I wish I knew where exactly this letter was written, but in the larger scheme of things the particulars don't matter, especially in a state-wide atmosphere, stirred up by Lincoln's election, of mistrust and suspicions, rumors of slave revolts, and shootings between pro- and anti-slavery sympathizers akin to those in mid-1850s Kansas. This was a political environment so poisonous that even Sam Houston, the man who defeated the Mexican army to win Texas' independence and served as the Republic of Texas' first president--in other words, a man as close to a god-come-to-earth as Texas is ever likely to have--was forced out as governor when he refused to swear allegiance to the Confederacy. In such an environment, lesser figures in the South who opposed secession had few options--my great-great-grandfather, and perhaps some of your ancestors, too, included.

So, no, as a result of all this, I am no closer to knowing John Lawrence's reasoning for the choices he made during the 1860s and '70s. But, seeing as how, before this morning, I had not known much of what you've read here, I have a much greater appreciation for the world he had to live in. It was a dangerous place for someone even to be rumored to have anti-secessionist inclinations--the state could not and/or would not protect such people (during the Great Gainesville Hanging, 14 already-jailed people were taken from jail and lynched because other people got frustrated by the slow pace of the trials to make official the foregone conclusion of those jailed people's guilt. Assuming my great-great-grandfather was a Unionist, as I think was indeed the case, he had, basically, two "noble" choices and some other ones requiring him, to a greater or lesser extent, to check his conscience at the door. He could actively resist the secessionists and risk death, or leave for Mexico or Union-held territory--those were the noble ones. He appears to have chosen neither of them.

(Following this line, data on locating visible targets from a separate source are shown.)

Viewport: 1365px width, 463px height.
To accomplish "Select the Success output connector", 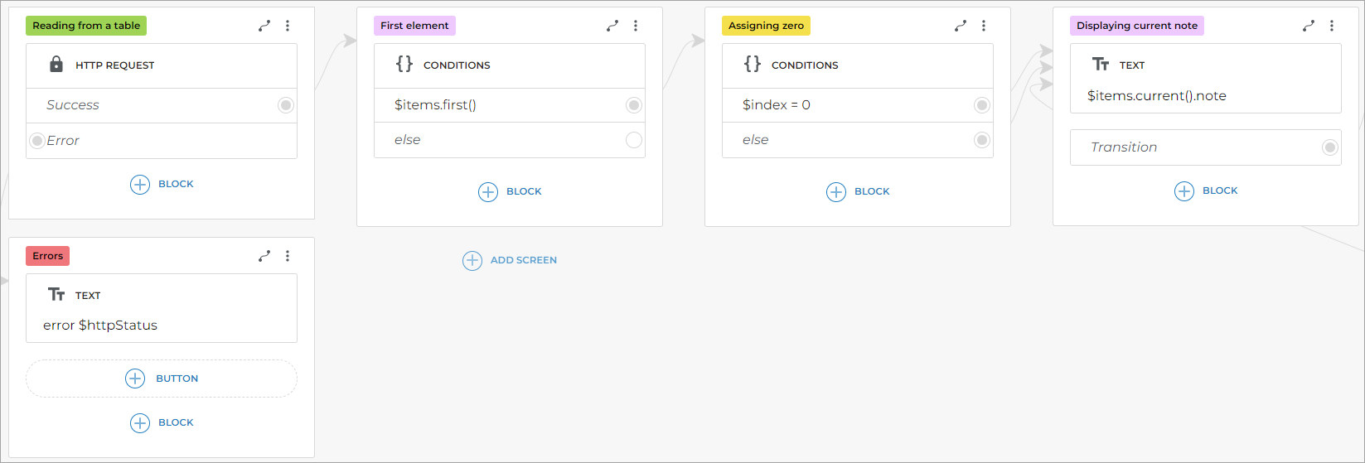I will click(x=286, y=105).
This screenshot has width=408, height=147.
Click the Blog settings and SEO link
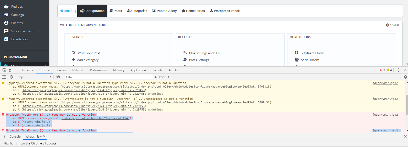coord(204,53)
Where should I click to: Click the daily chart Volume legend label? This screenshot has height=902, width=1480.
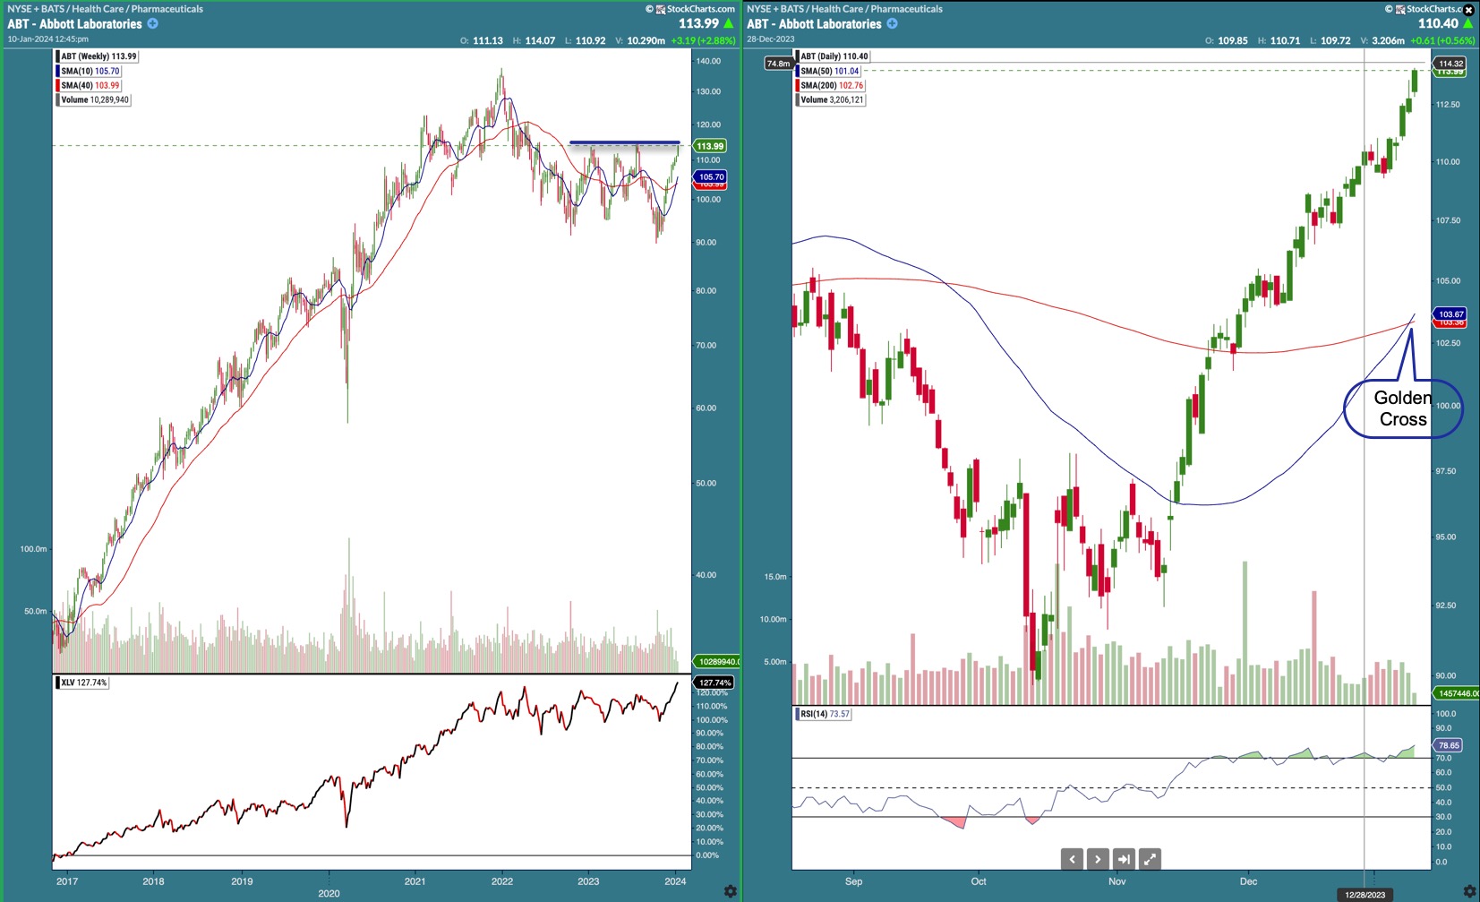coord(832,99)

I'll be honest: I don't know how I feel about that. The easy thing to say would be that he should have acted on principle--but that's easy to say not for reasons of living in our relatively more enlightened times but because I have the advantage of hindsight and, frankly, the luxury of my choice's being one that does not potentially put at risk my life or that of my family. Many, many people with far less to risk have chosen far more poorly than he appears to have. One thing I do know I feel, though, is that John Lawrence now feels a little less legendary and a little more human to me. As we move through the sesquicentennial of the Civil War, I hope that knowing a bit more about his world makes me more thoughtful about it.